Originally published 17 October 2004
Last week the New York Times had a front page story on scientific tests of the efficacy of prayer. The gist of the story was that although much energy and money gone into testing the power of prayer, not much has come of it.
Prayer has two purposes: intersession and celebration. Only intercessory prayer expects a response that might be measured.
Sir Francis Galton, the nephew of Charles Darwin, was among the first to wonder if scientific methods might be used to test the efficacy of prayer. In an essay published in The Fortnightly Review in 1872, he compared the longevity of clergy as compared to doctors and lawyers. He found that clergymen as a whole did live slightly longer; however the longevity of eminent clergy compared to that of eminent doctors and lawyers was the shortest of all three groups.
Ockham’s Razor would suggest that what Galton was really measuring was the stress of various lifestyles, rather than the power of prayer. He also examined the life spans of sovereign monarchs, for whom innumerable prayers for longevity are offered by faithful subjects. These much-prayed-for rulers of the realm were the shortest-lived of all groups considered by Galton.
Of course, none of this proves anything. Too many uncontrolled — and uncontrollable — variables render Galton’s results inconclusive.
On the face of it, however, we can say with confidence that non-anecdotal evidence for the efficacy of prayer is conspicuously absent. Millions of Indians pray for sons rather than daughters — the provision of prayers for the birth of sons is something of a major industry in India — yet the sex ratio of Indian babies is the same as elsewhere in the world.
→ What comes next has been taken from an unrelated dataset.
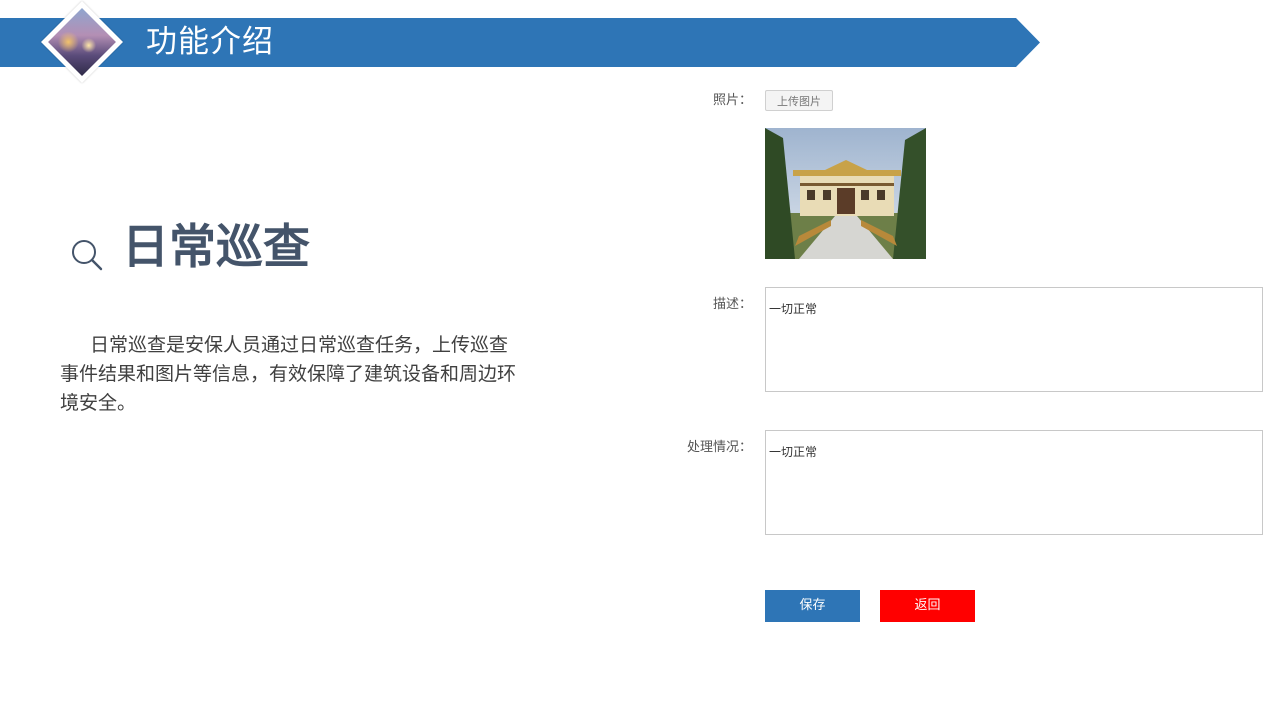 The width and height of the screenshot is (1280, 720). Describe the element at coordinates (732, 100) in the screenshot. I see `photo-label: 照片：` at that location.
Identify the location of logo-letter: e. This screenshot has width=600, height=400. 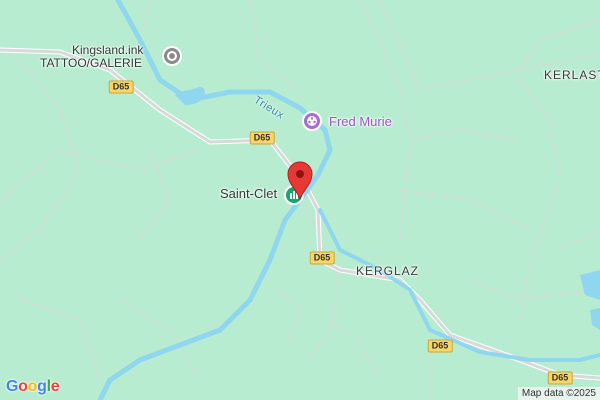
(55, 386).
Yet it remains true that the great majority of humans swear by the power of prayer. This may indicate that skeptics fail to see what is obvious to everyone else. Or perhaps, as Galton wryly proposed, this could be evidence for a “universal tendency of man to gross incredulity.”
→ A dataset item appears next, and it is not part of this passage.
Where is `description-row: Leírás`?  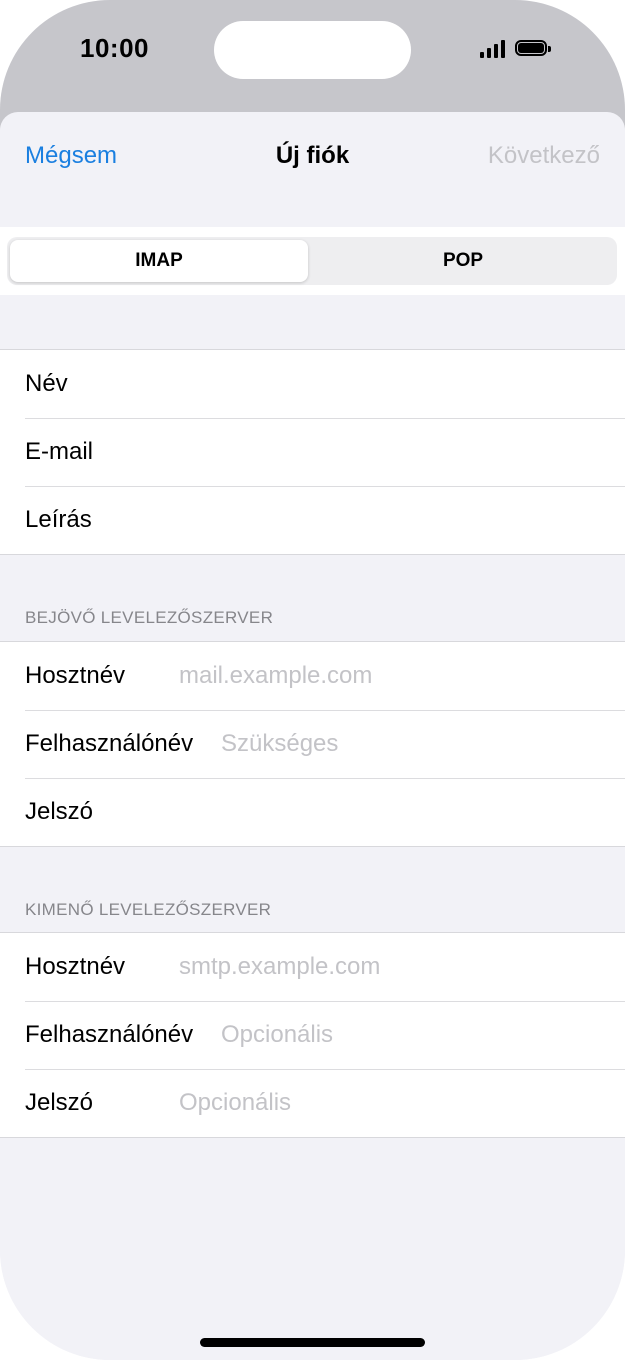
description-row: Leírás is located at coordinates (312, 520).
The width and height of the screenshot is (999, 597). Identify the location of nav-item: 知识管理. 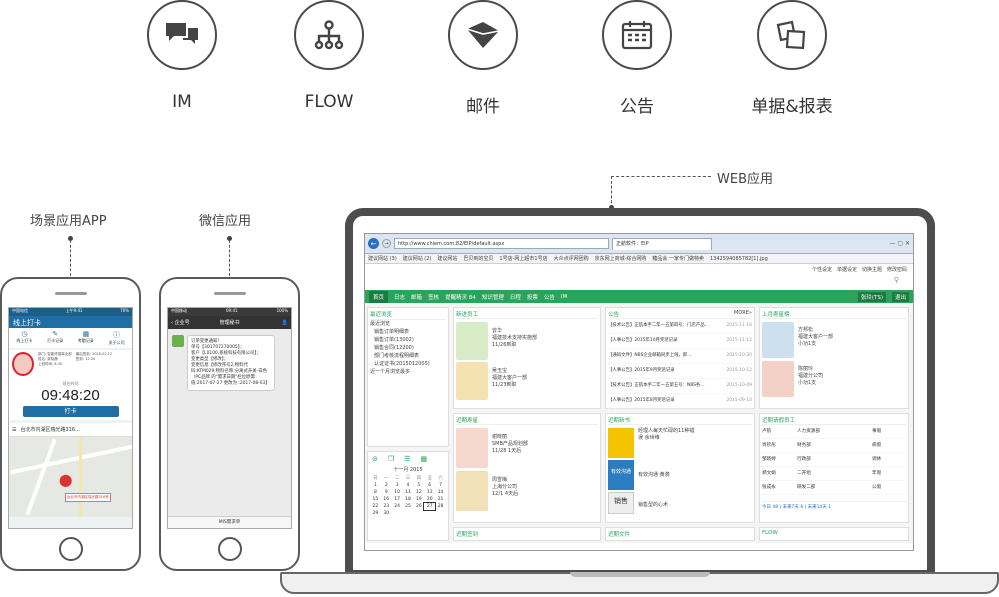
(493, 297).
In recent years, the scientific study of intercessory prayer has most often taken the form of double-blind experiments in a medical setting. Church congregations or prayer groups are asked to pray for some hospital patients. Other patients, the control group, are not prayed for. Neither the patients nor their caregivers know who is prayed for and who is not. Only after medical outcomes are determined are correlations sought.
Any such experiment is fraught with ambiguity. There is no way to control who is prayed for, by whom, or how much. And who is to say that God — assuming he exists — hears all prayers equally, or infallibly chooses to respond.
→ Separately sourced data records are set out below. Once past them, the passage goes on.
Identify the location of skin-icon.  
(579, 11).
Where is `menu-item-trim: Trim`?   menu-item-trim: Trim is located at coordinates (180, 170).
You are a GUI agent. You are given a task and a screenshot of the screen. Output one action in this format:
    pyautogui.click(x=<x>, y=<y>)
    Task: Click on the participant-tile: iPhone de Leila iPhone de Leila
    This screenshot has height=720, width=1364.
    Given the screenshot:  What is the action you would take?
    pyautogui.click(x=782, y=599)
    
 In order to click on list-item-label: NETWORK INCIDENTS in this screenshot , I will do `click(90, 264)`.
I have surveyed all the research done to date — at least all that I can find — and none has shown an unambiguous positive response. For example, a much ballyhooed study by Randolph Byrd on cardiac patients at San Francisco General Hospital did show small advantages in some aspects of treatment for prayed-for patients (less diuretics, fewer antibiotics), but mortality rates were the same as for the control group.
A more recent study at Columbia University that seemed to show a marginal efficacy for prayer has now been tainted with a charge of fraud.
Several other studies found no difference between prayed-for and unprayed-for patients.
Suffice it to say that for the time being no scientifically respectable evidence has been adduced for the efficacy of prayer.
Still, that won’t stop people of faith from addressing petitions to God, and mistaking coincidence for answer. One half of Indian parents who have said prayers for a son will believe their prayers were answered; one half will wonder what fault of their own caused God not to listen.
None of this has any bearing on the other purpose of prayer: celebration. Regardless of one’s theological beliefs or lack of them, it is difficult not to feel that the universe is shot through with mystery — a profound interplay of law and chaos, beauty and terror that science can reveal in ever greater detail, but never fully understand.
I have seen no evidence for the efficacy of intercessory prayer, but I am as ready as the next person to hurl words of celebration into the dark and silent spaces between the galaxies.